(Dataset entries)
• • • • •

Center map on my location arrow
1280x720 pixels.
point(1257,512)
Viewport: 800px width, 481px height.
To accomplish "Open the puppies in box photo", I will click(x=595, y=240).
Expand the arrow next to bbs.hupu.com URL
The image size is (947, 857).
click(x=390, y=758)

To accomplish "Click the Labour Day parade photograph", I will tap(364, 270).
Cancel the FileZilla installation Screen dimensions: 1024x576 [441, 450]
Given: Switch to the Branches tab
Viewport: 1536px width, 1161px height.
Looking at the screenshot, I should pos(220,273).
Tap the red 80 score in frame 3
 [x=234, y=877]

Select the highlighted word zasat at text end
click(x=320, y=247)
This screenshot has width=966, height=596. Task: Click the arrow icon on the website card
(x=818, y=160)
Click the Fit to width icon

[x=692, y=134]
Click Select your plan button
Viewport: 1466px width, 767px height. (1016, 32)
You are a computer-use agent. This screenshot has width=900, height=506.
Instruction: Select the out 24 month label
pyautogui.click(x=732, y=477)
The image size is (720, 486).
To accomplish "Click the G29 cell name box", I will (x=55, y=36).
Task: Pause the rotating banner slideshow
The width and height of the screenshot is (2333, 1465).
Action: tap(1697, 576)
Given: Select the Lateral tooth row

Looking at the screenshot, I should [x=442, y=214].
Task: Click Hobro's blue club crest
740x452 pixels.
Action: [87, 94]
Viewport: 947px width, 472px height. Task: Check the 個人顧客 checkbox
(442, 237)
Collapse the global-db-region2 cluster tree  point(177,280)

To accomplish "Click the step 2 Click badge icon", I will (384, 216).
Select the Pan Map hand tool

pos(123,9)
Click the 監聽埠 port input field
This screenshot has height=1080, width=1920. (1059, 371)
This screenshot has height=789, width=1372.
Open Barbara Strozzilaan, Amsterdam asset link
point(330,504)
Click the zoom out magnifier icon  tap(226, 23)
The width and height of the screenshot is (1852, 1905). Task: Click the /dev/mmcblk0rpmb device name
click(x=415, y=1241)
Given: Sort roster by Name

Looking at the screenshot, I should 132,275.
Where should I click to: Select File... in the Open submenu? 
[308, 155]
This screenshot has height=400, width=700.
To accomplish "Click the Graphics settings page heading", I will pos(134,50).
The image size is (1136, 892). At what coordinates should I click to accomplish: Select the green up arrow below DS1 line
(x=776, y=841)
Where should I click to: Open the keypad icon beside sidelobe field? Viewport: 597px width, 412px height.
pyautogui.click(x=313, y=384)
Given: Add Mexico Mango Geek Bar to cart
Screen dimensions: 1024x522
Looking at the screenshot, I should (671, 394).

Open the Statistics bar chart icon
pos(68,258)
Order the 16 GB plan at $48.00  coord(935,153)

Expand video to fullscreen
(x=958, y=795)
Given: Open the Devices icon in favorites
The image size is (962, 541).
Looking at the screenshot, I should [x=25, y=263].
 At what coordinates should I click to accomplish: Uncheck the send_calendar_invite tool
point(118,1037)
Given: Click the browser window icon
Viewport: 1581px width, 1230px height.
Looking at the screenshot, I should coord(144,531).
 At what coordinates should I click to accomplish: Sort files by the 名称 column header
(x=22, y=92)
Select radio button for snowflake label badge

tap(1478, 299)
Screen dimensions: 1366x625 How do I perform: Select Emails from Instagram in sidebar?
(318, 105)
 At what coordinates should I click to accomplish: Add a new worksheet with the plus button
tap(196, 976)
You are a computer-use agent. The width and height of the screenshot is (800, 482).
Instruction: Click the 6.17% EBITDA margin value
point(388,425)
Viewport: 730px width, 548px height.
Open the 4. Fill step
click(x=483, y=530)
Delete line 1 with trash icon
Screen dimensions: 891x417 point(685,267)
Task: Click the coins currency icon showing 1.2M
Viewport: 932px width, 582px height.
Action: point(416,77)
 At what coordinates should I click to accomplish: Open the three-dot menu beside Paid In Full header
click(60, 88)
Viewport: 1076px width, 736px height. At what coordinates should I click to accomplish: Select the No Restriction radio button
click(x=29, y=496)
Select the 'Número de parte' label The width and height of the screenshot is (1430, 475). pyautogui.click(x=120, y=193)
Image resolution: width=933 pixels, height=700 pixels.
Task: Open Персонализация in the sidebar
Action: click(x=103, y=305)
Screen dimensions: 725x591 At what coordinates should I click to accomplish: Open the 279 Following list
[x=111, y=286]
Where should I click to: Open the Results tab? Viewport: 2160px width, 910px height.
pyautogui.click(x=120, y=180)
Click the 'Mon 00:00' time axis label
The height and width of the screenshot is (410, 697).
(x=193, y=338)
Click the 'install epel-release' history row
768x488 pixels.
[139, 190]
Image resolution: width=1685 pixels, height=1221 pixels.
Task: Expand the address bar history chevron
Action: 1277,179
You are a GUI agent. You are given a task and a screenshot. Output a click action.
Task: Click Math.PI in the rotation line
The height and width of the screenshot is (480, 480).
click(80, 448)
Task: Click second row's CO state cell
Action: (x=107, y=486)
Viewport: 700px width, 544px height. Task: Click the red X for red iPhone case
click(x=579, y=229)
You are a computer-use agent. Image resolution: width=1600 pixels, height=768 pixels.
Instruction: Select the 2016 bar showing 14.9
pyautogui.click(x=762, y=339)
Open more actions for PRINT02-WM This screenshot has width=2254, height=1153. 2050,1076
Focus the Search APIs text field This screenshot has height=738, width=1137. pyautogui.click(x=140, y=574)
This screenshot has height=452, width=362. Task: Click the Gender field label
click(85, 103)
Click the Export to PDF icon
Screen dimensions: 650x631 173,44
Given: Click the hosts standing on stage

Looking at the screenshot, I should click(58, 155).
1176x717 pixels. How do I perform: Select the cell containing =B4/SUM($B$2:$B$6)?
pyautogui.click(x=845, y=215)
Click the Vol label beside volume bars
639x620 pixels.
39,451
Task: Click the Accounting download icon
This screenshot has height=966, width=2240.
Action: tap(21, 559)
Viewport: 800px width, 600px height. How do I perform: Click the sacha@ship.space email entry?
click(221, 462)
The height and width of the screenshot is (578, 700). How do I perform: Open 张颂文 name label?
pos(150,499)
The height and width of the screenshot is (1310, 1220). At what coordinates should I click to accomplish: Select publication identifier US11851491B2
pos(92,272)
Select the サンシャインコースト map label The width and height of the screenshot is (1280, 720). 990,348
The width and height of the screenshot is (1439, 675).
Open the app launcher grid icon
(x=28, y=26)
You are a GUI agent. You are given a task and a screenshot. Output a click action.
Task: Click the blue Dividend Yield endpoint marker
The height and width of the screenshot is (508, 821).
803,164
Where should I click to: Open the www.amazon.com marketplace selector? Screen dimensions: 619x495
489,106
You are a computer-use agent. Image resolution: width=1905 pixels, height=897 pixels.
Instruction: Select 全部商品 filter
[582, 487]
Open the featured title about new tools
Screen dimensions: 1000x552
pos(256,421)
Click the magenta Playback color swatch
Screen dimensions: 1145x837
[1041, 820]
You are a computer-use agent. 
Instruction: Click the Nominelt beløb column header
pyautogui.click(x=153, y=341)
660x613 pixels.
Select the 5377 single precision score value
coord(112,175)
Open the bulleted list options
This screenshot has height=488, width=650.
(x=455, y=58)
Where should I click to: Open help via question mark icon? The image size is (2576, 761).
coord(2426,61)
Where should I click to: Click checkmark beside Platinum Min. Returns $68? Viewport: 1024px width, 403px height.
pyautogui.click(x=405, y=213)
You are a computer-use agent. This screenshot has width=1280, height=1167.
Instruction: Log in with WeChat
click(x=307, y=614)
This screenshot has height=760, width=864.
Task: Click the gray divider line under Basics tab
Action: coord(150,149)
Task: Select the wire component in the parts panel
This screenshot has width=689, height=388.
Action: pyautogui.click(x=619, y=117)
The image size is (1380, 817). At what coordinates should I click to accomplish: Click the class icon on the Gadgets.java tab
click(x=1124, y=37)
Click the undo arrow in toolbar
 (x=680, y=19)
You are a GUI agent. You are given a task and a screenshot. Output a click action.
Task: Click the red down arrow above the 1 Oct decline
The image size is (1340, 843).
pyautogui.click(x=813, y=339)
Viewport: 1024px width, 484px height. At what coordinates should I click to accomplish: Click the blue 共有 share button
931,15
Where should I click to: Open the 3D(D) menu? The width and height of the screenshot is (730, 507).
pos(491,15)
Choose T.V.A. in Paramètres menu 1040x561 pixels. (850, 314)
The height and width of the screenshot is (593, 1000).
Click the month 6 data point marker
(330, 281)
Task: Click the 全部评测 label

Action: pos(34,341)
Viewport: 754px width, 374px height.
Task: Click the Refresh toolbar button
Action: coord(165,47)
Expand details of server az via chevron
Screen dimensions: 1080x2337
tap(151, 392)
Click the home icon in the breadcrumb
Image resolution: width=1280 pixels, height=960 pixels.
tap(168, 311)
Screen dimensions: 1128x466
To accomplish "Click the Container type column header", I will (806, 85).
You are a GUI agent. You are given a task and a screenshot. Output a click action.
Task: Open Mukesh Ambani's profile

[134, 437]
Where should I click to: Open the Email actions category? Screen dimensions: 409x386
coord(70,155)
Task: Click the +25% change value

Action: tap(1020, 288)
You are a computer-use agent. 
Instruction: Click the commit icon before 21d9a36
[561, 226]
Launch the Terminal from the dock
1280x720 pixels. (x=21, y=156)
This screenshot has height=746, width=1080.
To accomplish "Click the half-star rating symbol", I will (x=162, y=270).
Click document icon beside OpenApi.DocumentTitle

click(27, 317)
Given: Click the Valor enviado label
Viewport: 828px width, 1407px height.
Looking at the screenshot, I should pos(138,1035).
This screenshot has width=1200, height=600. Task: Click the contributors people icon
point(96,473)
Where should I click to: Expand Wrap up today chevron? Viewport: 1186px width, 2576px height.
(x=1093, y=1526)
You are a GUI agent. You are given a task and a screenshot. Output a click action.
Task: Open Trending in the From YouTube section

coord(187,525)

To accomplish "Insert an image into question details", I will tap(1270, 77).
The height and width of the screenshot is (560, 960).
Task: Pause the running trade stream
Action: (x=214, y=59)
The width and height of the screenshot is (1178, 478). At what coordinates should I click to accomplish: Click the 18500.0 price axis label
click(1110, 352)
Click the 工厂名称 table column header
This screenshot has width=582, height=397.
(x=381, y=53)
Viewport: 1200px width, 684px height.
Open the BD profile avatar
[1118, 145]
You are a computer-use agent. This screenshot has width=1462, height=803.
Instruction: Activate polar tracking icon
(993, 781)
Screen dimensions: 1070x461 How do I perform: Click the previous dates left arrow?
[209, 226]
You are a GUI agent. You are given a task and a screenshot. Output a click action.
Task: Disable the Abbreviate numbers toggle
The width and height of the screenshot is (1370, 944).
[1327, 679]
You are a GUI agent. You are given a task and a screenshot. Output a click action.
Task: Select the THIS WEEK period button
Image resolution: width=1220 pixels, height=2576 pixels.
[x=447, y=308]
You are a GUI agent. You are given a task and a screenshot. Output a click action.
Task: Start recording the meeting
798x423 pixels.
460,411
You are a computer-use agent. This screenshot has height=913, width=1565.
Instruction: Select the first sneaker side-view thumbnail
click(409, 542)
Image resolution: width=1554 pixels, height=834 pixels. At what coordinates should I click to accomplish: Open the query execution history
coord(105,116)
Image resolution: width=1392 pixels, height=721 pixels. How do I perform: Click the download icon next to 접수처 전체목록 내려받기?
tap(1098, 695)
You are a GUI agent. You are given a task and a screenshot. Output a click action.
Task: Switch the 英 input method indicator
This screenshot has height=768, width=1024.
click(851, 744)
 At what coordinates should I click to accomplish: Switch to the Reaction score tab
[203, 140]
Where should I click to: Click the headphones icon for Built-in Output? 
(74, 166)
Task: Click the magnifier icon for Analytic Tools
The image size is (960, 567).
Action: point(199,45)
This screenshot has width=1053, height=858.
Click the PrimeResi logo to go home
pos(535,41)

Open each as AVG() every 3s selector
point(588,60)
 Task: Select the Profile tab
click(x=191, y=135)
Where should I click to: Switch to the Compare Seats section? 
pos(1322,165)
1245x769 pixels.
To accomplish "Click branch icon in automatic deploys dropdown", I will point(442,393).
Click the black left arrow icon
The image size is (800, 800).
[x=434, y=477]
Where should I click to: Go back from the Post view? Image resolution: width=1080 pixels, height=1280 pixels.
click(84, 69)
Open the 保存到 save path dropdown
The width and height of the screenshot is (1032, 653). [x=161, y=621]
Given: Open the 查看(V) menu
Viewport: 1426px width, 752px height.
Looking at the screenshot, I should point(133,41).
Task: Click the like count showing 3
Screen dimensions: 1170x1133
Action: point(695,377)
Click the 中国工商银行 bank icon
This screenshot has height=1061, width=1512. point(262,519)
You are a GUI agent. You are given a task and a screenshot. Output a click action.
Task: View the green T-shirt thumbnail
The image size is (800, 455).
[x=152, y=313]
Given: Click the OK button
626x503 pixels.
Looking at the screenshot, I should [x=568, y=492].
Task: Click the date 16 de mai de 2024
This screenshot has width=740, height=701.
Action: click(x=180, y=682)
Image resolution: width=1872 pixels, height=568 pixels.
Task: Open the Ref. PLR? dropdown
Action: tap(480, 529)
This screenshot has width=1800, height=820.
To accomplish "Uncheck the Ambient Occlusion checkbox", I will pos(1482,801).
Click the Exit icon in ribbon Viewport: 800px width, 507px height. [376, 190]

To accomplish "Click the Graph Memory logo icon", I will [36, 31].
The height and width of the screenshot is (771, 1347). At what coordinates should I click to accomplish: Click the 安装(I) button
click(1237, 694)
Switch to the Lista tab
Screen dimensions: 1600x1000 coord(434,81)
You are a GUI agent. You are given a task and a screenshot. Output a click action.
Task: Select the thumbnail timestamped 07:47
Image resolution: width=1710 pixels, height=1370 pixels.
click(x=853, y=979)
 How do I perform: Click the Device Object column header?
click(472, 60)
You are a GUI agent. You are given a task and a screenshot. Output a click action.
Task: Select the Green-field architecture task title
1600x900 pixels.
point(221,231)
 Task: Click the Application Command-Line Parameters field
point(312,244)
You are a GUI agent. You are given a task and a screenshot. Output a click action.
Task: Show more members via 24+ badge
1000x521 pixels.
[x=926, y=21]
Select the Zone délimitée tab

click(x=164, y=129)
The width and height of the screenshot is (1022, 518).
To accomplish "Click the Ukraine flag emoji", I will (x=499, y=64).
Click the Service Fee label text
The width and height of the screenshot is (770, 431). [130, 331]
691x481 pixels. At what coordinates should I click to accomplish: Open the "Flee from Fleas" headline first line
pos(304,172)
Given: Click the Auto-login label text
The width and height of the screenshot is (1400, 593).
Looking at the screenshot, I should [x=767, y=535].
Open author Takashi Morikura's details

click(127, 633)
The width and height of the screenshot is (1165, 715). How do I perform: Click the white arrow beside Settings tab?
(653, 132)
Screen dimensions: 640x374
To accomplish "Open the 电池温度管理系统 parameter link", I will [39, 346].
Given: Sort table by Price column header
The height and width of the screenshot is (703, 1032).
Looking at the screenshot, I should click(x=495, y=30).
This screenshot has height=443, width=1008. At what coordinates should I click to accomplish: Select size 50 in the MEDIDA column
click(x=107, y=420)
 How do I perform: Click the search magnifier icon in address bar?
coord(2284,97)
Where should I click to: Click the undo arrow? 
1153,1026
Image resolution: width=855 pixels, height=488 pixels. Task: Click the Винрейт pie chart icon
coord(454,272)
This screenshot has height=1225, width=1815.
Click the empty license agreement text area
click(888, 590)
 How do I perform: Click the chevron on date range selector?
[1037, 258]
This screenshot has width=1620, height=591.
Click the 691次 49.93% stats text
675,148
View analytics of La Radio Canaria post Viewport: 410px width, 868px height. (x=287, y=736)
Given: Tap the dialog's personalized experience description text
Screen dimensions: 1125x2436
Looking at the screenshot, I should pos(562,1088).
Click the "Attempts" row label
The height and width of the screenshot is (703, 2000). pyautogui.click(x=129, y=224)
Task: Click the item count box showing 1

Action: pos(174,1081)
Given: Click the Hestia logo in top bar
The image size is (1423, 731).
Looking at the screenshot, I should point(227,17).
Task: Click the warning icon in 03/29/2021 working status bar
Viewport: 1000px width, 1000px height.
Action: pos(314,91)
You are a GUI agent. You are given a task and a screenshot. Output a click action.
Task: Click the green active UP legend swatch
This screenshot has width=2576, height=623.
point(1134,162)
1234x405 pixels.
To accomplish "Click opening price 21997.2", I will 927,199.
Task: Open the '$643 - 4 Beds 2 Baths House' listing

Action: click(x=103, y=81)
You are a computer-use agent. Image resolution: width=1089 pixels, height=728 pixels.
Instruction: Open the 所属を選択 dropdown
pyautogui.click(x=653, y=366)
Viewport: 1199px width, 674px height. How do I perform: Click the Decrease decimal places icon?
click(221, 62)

• • • • •

◆ Goal of the exercise ◆
Only the lines from the one with "This screenshot has width=2576, height=623." to the end of the entries above belong in your answer. Retype them exactly.

◆ Output for this task ◆
This screenshot has width=2576, height=623.
point(1134,162)
1234x405 pixels.
To accomplish "Click opening price 21997.2", I will 927,199.
Task: Open the '$643 - 4 Beds 2 Baths House' listing

Action: click(x=103, y=81)
You are a computer-use agent. Image resolution: width=1089 pixels, height=728 pixels.
Instruction: Open the 所属を選択 dropdown
pyautogui.click(x=653, y=366)
Viewport: 1199px width, 674px height. How do I perform: Click the Decrease decimal places icon?
click(221, 62)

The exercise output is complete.